__Task details__
Nothing but the lines from the one with "963x538 pixels. At" through the end of the data should be set down, each exactly as written, and no picture should be included.

Recorded data
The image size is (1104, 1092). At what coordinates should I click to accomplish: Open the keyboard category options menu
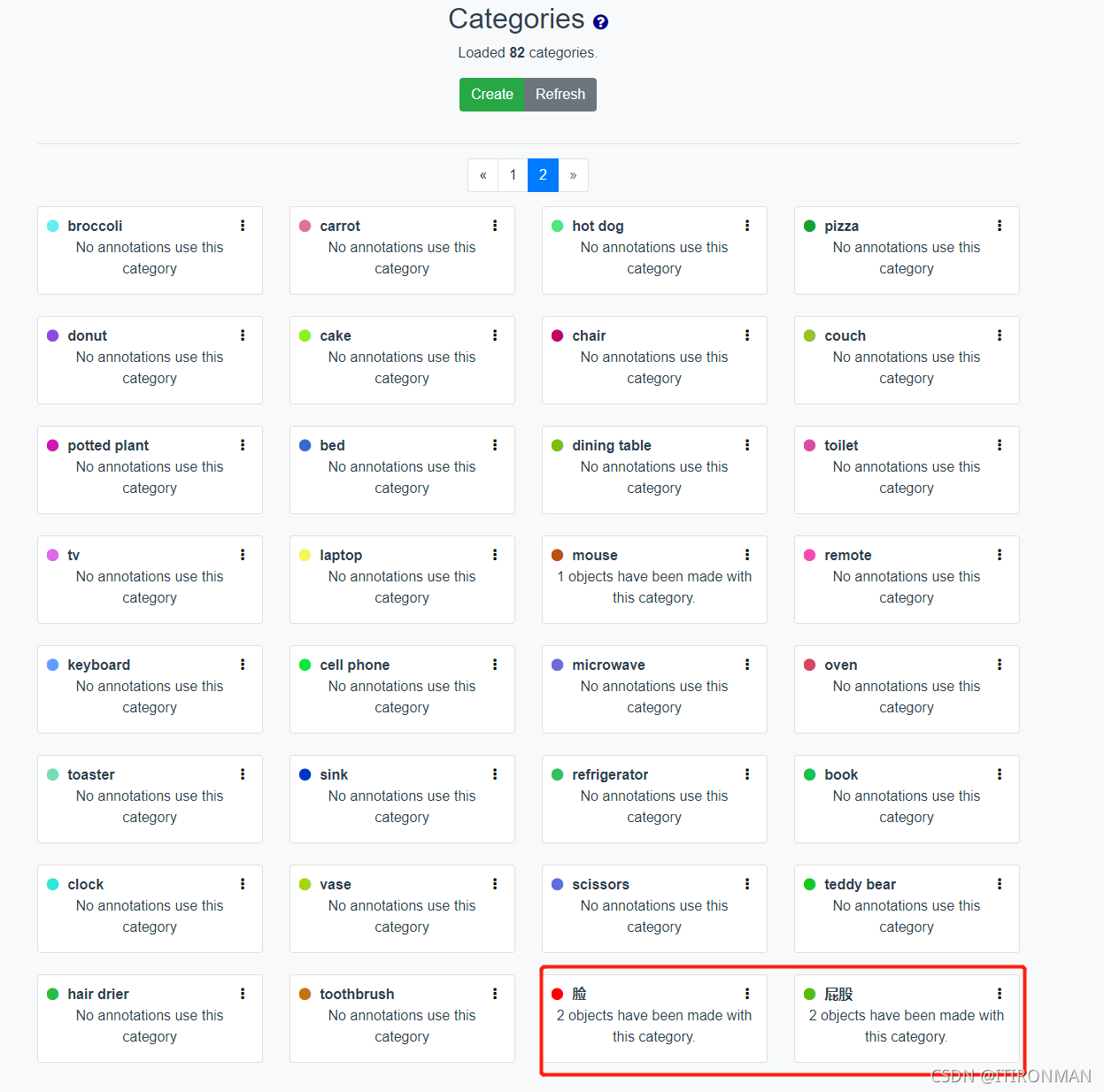coord(243,665)
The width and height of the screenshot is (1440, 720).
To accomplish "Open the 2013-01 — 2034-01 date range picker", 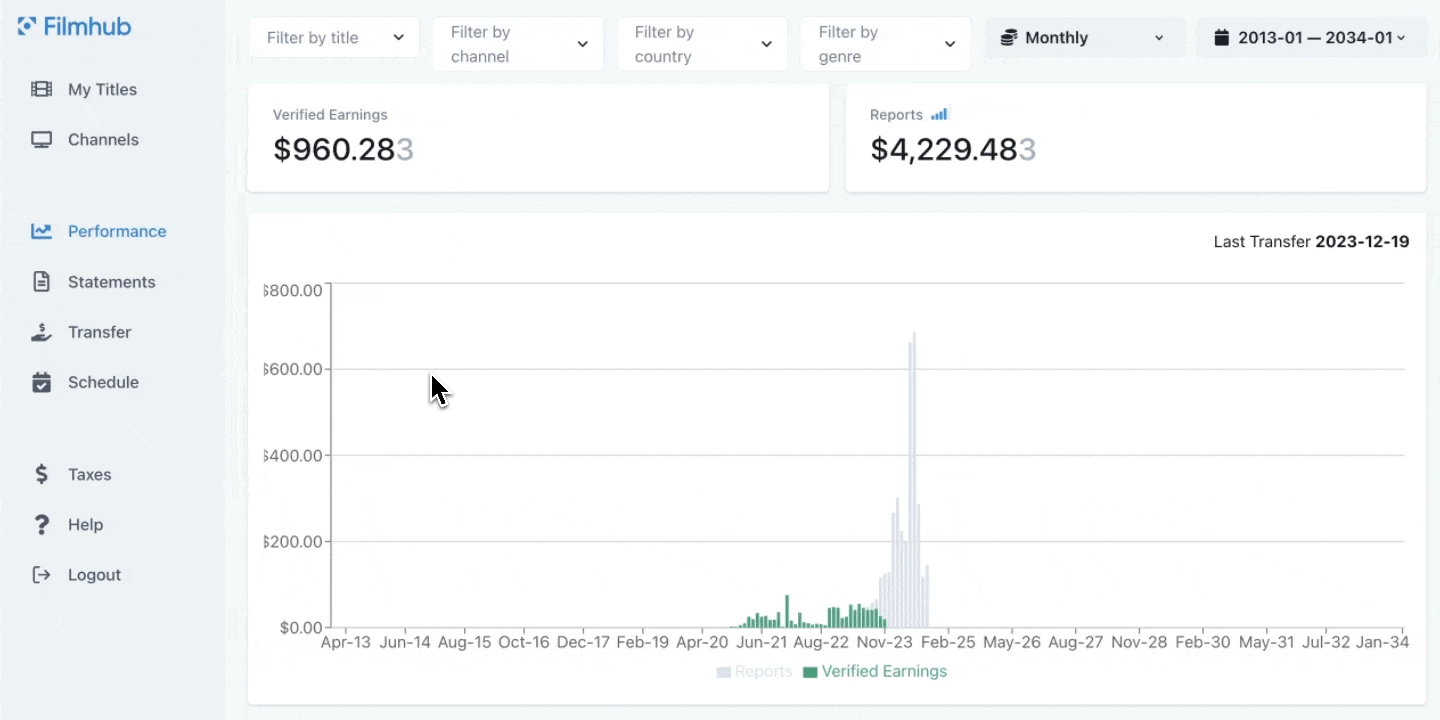I will (x=1311, y=38).
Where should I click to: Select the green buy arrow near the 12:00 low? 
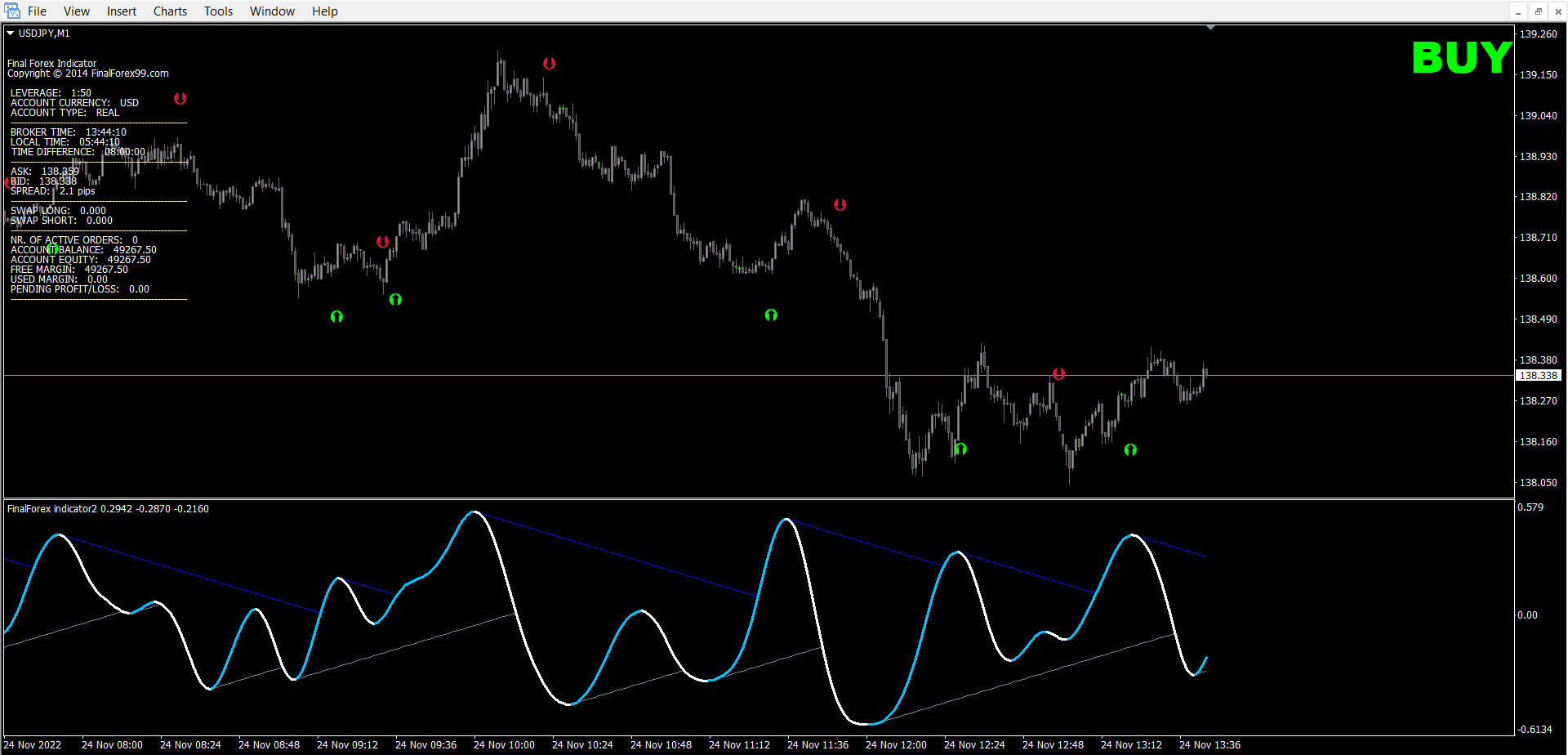coord(960,449)
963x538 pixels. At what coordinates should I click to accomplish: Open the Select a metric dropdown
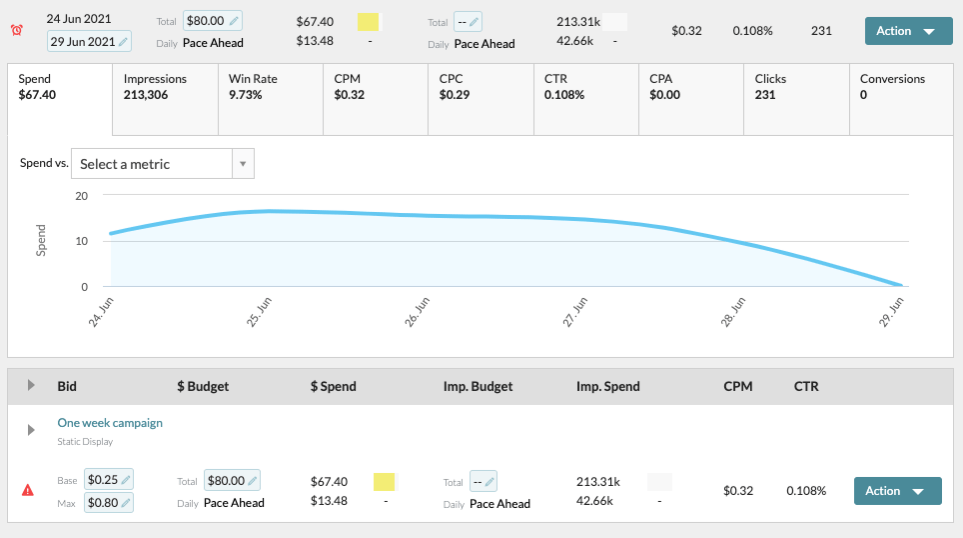tap(162, 164)
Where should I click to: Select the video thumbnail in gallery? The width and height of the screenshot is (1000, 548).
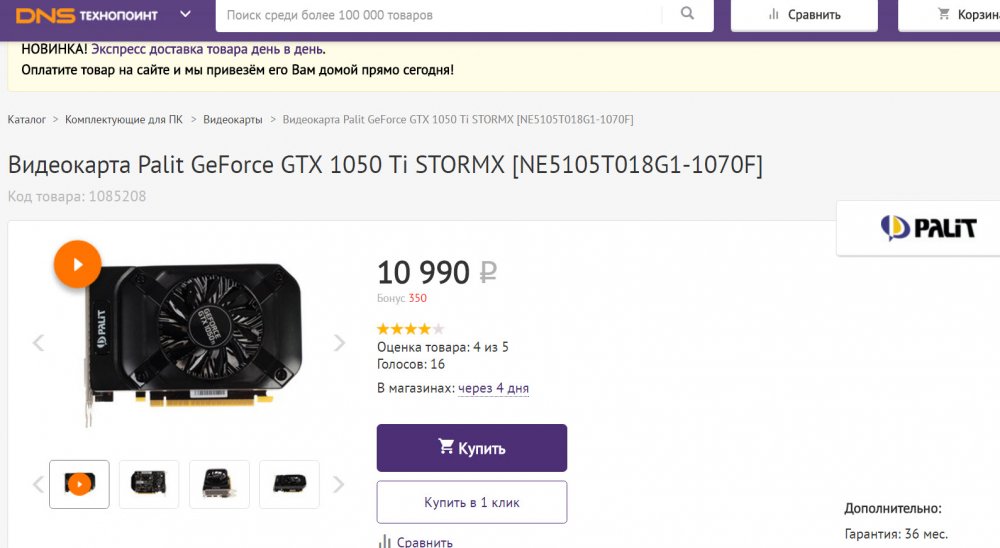coord(79,484)
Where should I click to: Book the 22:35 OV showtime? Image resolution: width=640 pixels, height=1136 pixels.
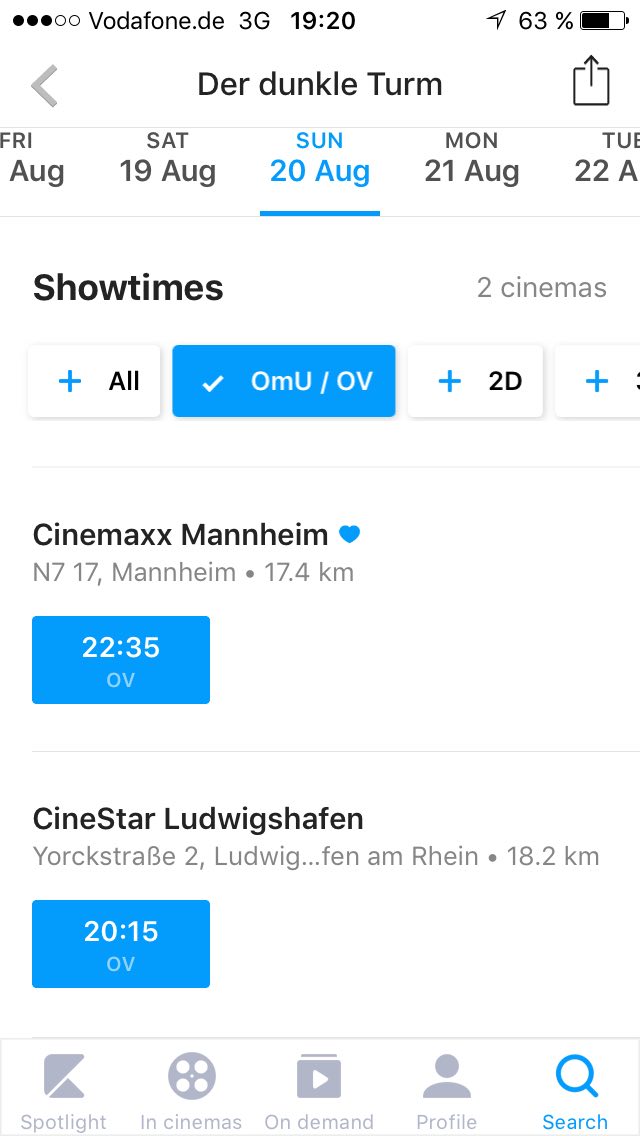121,660
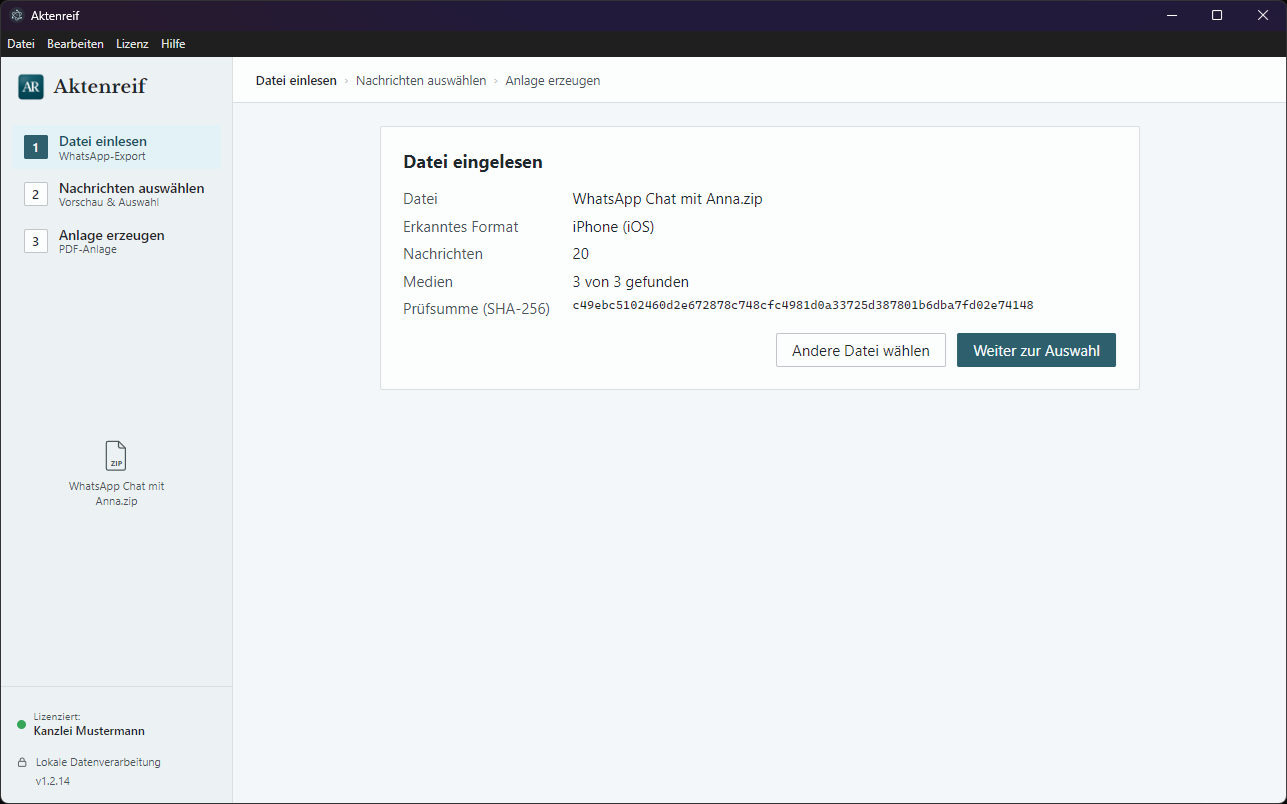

__Exercise solution__
963x538 pixels. At what coordinates should I click to accomplish: Open the Select a metric dropdown
tap(162, 164)
Where should I click to: Select the video thumbnail in gallery? The width and height of the screenshot is (1000, 548).
coord(79,484)
Where should I click to: Book the 22:35 OV showtime? Image resolution: width=640 pixels, height=1136 pixels.
121,660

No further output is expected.